> _TASK TO COMPLETE_
Give back each line of the listing below that contains the string "futbol".

RECORDS FOR PROCESSING section start

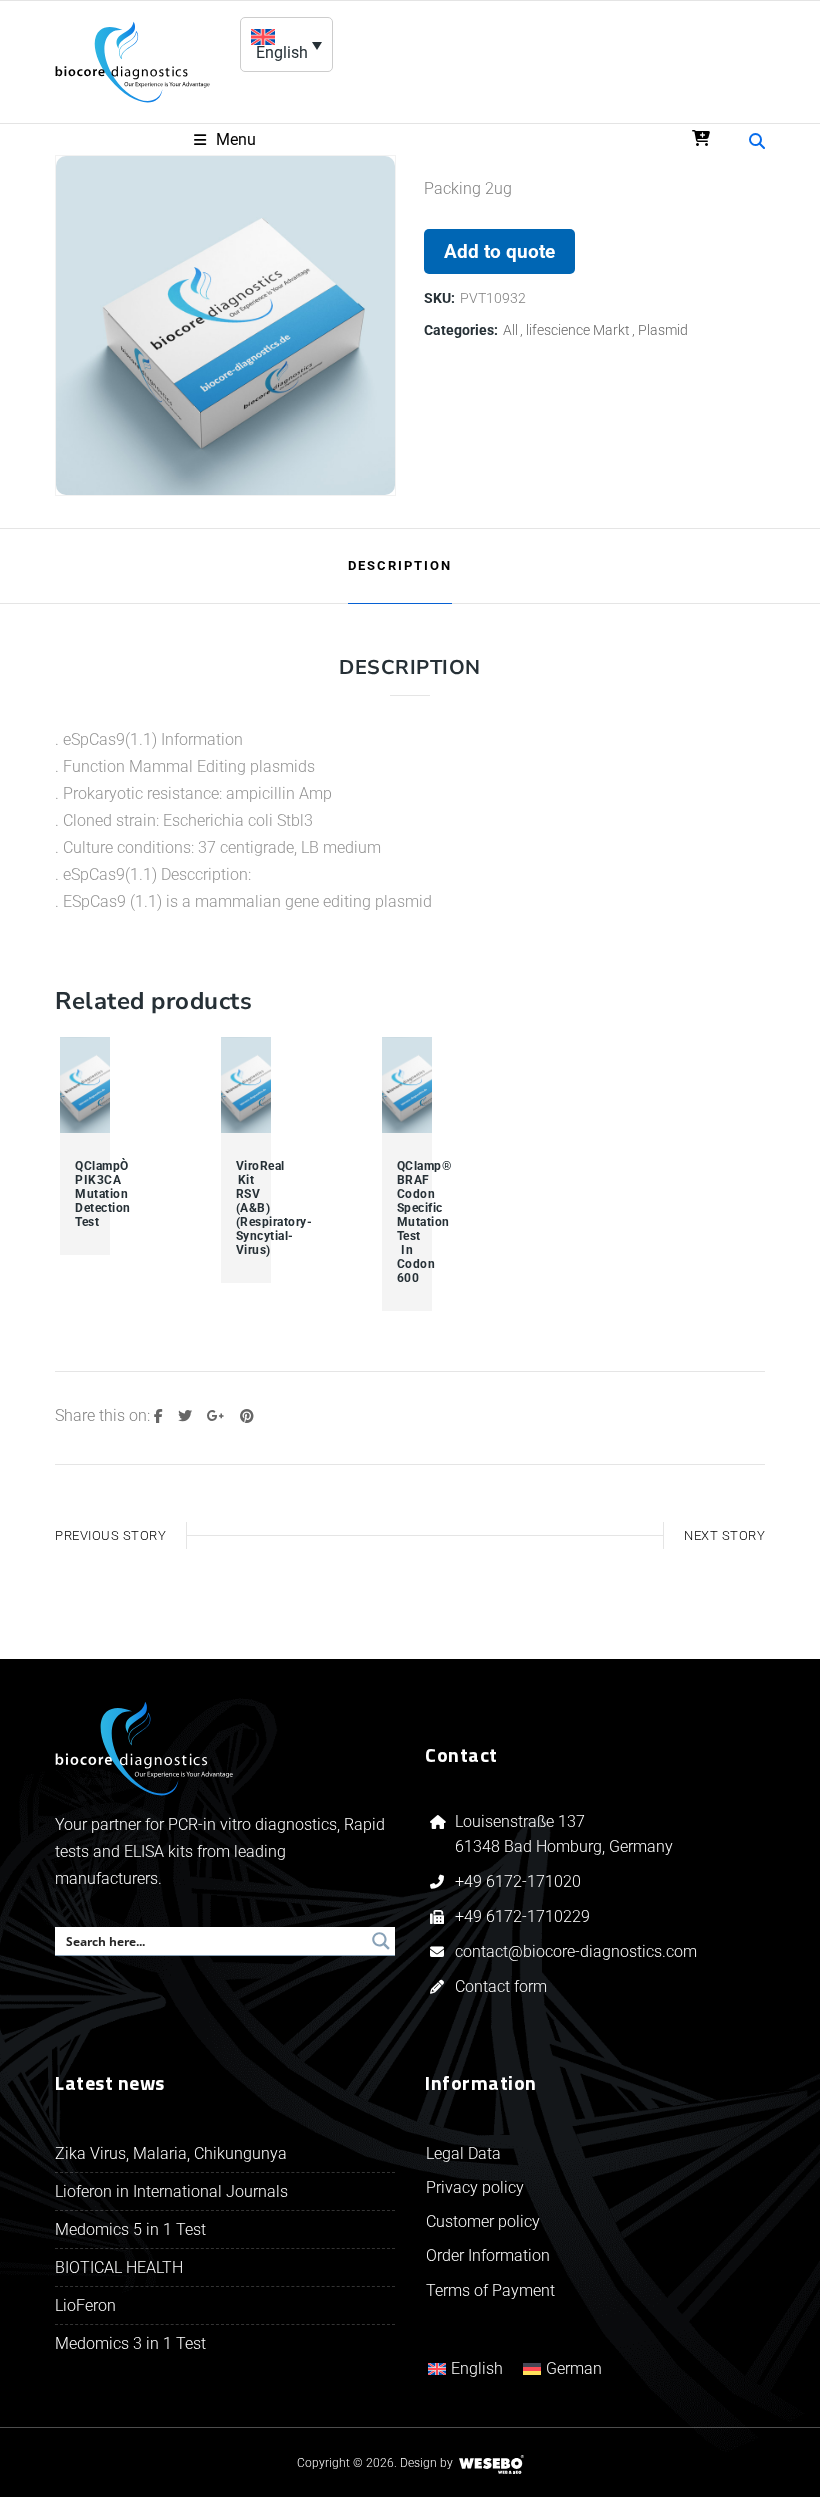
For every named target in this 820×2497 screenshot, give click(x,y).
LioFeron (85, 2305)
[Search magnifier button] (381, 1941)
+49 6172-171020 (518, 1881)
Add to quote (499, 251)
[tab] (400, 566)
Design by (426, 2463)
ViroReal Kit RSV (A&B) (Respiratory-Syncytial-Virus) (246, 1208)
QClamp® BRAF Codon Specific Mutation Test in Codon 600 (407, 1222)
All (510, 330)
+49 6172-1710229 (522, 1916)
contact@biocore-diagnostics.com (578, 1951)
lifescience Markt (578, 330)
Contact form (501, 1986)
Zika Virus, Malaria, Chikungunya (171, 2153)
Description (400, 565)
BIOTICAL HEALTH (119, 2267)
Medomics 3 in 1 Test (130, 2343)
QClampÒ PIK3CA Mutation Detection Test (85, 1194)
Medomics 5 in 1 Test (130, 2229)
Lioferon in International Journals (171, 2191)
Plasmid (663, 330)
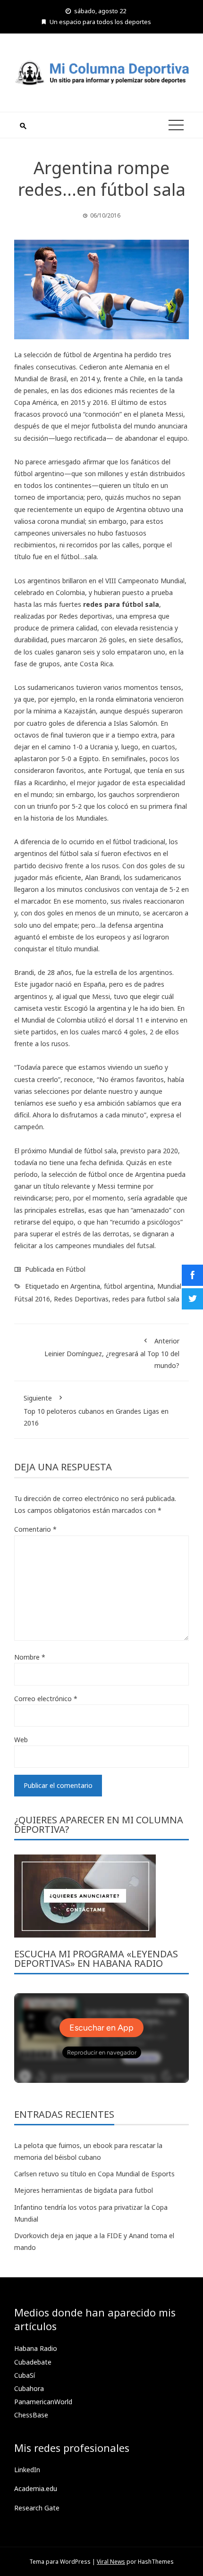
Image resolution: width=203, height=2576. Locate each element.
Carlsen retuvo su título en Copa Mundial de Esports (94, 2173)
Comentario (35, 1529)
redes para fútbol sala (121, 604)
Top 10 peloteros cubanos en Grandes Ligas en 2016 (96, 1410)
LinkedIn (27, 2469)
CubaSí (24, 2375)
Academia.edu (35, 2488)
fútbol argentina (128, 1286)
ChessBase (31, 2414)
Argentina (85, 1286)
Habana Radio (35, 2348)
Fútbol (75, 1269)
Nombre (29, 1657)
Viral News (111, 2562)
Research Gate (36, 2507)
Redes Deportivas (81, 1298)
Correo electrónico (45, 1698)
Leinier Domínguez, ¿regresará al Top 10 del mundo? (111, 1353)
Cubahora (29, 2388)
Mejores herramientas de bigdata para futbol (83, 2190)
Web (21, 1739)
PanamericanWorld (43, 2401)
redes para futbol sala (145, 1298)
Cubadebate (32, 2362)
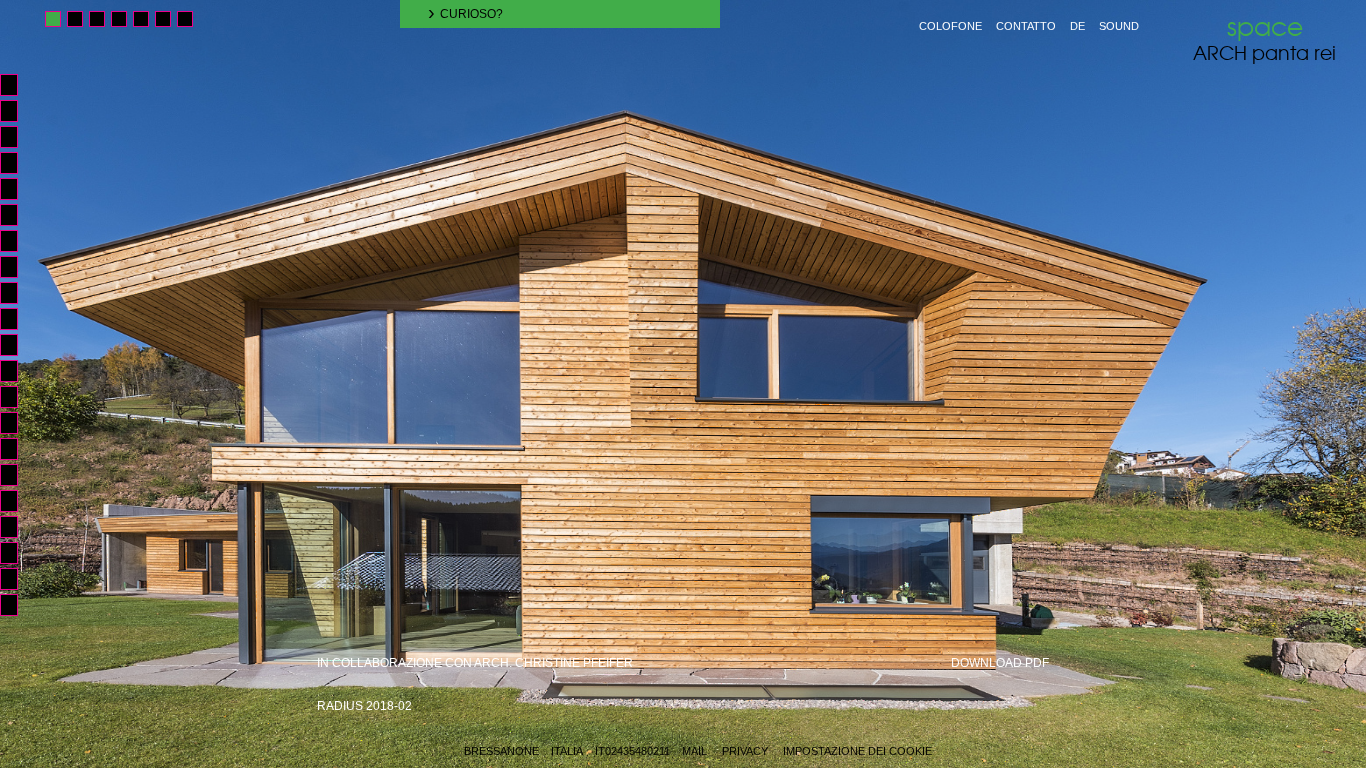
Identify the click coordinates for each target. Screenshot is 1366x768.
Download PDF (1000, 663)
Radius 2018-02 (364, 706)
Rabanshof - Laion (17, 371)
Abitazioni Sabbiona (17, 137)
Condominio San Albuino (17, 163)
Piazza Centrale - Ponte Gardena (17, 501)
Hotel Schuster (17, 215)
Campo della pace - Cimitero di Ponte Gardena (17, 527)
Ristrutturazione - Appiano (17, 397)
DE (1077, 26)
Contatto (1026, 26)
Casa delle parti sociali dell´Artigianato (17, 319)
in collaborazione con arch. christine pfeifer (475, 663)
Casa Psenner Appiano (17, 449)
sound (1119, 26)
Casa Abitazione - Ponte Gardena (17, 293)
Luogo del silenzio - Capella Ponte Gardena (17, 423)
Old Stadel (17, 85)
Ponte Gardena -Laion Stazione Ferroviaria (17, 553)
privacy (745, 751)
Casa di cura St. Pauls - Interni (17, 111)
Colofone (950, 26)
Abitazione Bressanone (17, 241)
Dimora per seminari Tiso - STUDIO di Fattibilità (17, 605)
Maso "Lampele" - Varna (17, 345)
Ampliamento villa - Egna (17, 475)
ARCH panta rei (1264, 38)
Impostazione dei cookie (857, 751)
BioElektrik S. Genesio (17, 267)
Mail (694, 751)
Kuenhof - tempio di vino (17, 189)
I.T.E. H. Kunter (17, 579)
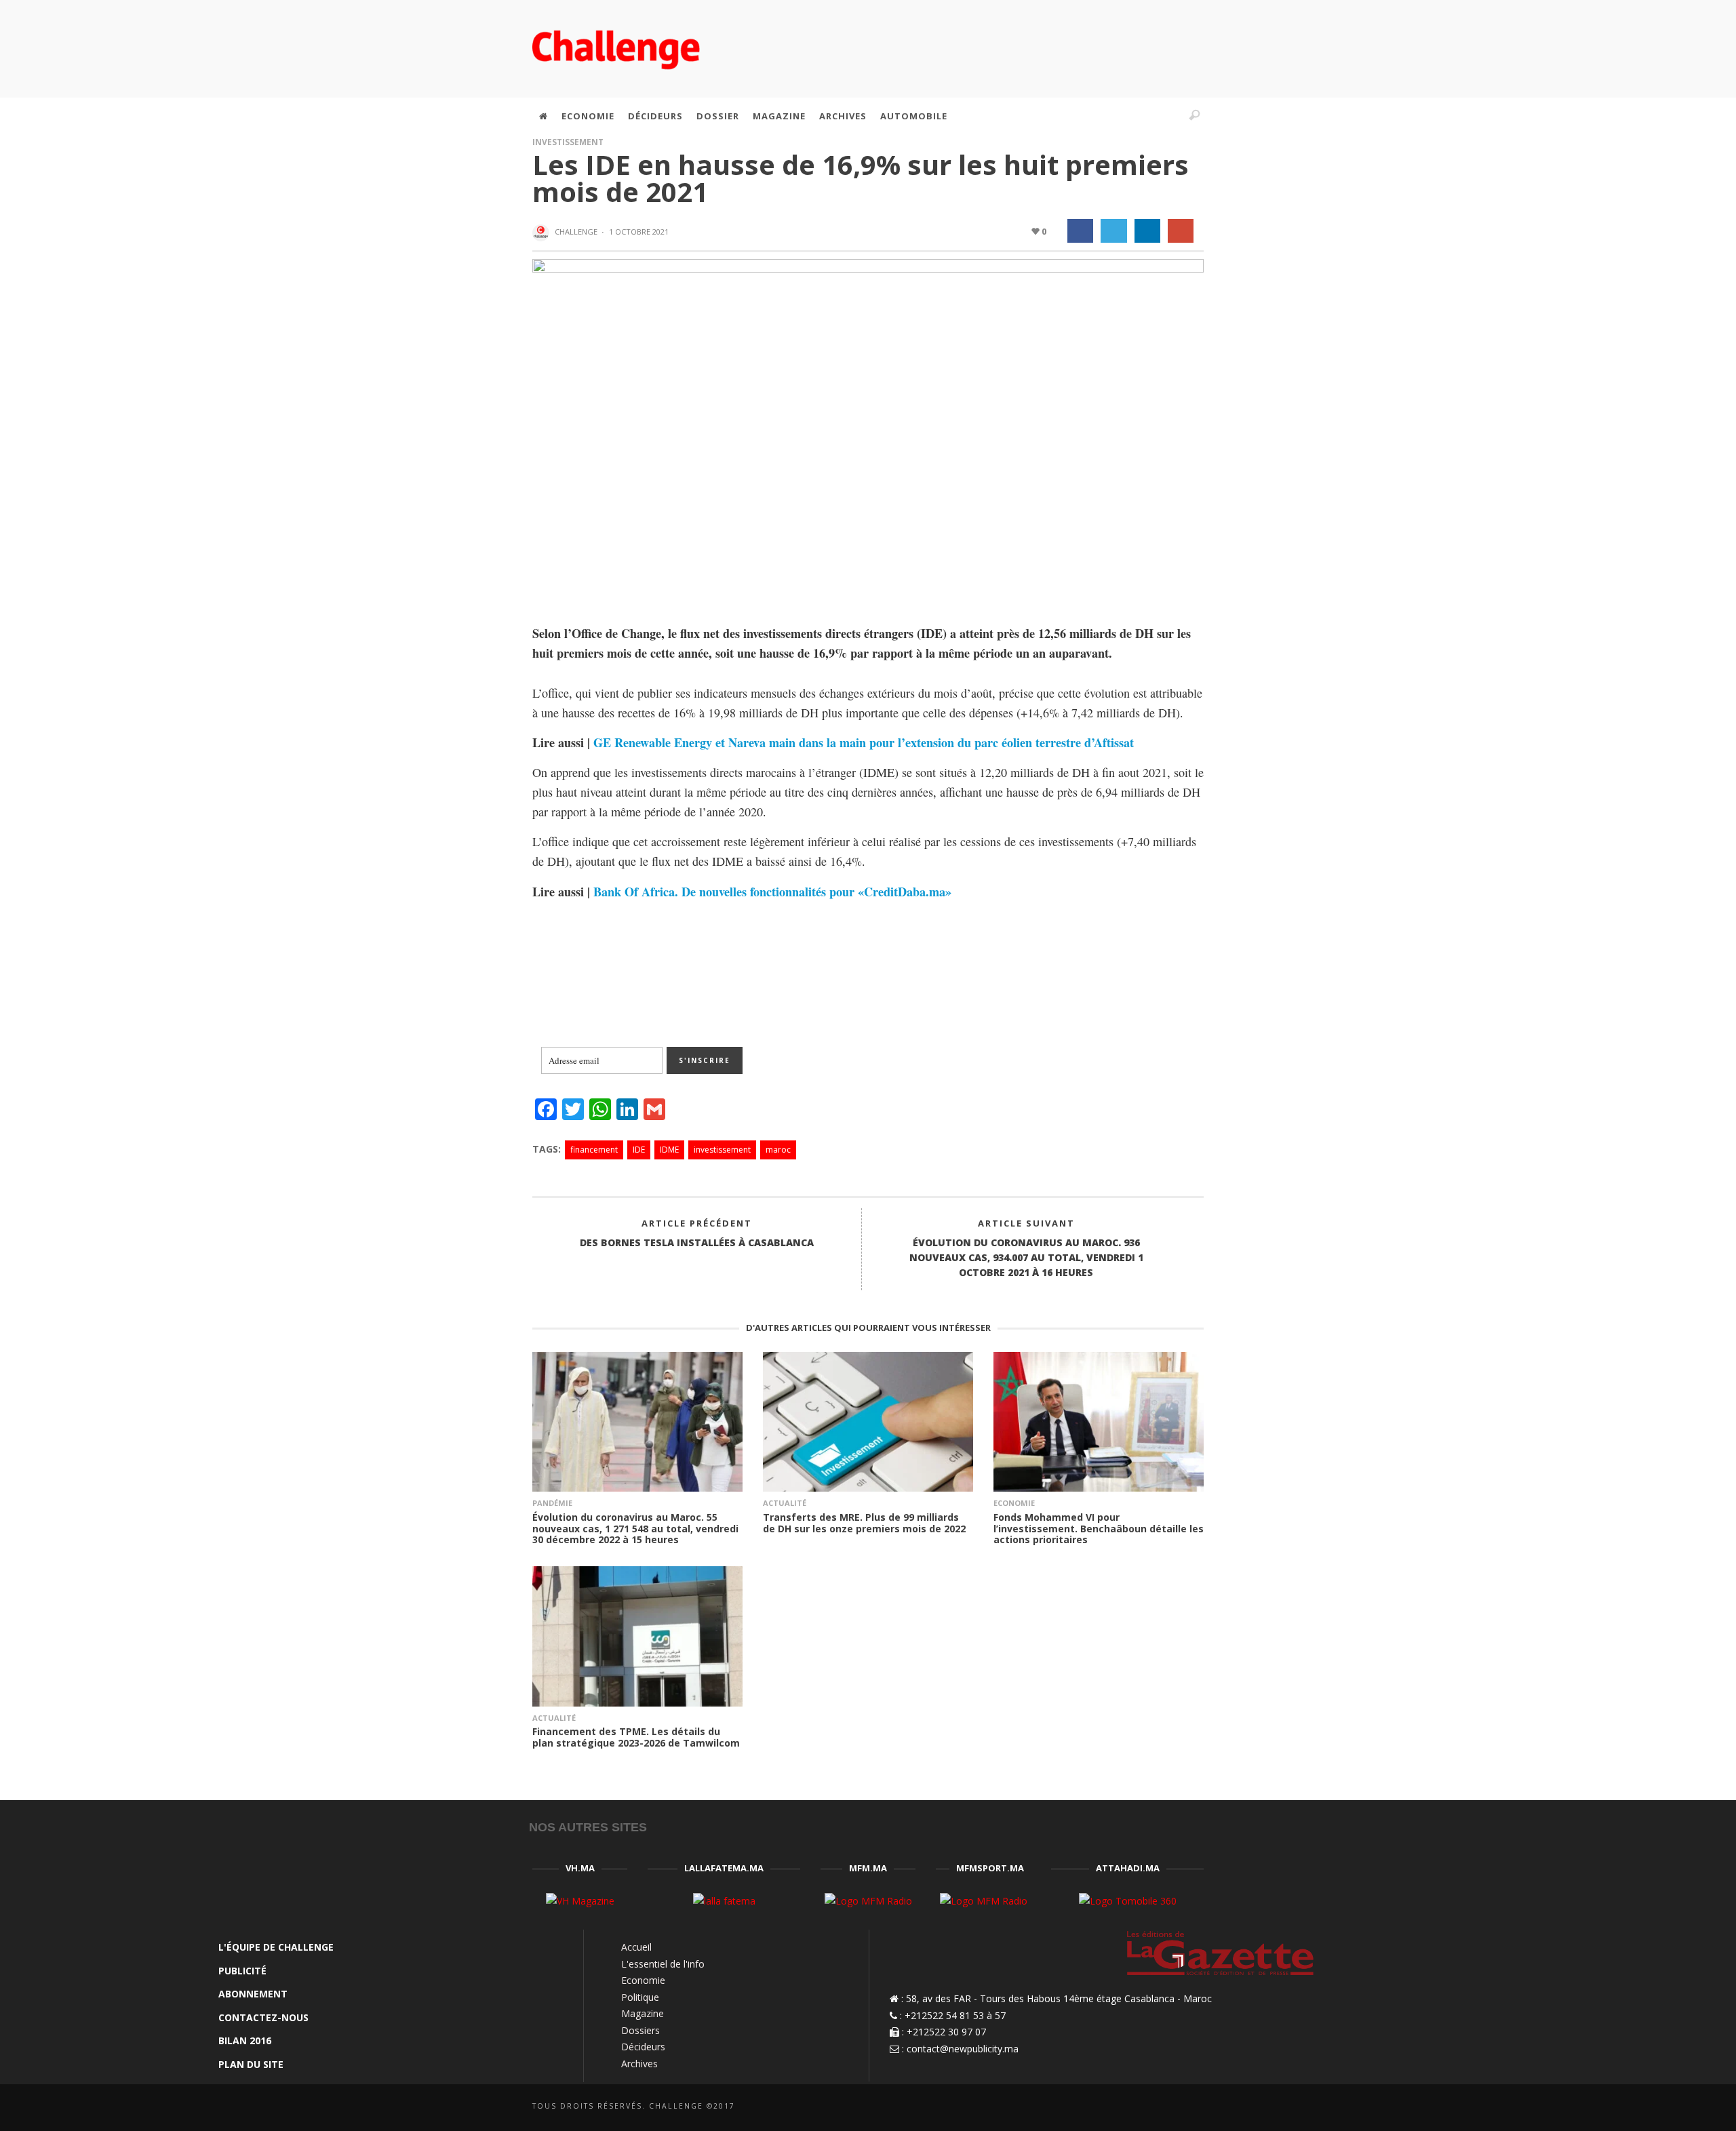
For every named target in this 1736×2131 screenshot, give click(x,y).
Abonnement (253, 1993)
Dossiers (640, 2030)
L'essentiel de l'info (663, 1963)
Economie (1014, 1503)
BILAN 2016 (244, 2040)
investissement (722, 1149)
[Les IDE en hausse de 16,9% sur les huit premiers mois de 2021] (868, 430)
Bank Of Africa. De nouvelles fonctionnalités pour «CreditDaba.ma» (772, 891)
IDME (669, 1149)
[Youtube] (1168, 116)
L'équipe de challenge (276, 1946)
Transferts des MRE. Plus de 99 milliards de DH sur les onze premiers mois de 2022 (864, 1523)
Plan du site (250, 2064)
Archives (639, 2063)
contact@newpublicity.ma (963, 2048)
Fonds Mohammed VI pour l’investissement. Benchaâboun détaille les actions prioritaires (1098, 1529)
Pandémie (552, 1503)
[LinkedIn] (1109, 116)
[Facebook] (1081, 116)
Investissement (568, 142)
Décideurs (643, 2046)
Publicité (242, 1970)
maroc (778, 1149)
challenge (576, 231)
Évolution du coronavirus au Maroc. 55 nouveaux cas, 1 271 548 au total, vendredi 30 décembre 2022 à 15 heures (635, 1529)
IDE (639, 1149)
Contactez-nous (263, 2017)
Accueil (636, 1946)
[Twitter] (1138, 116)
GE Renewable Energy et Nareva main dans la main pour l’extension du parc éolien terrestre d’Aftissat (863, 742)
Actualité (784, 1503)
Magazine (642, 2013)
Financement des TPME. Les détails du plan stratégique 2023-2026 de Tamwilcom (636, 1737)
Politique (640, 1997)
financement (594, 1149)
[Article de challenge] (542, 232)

RECORDS FOR PROCESSING section end

> _RESPONSE_
Mejores herramientas de bigdata para futbol (83, 2190)
redes para futbol sala (145, 1298)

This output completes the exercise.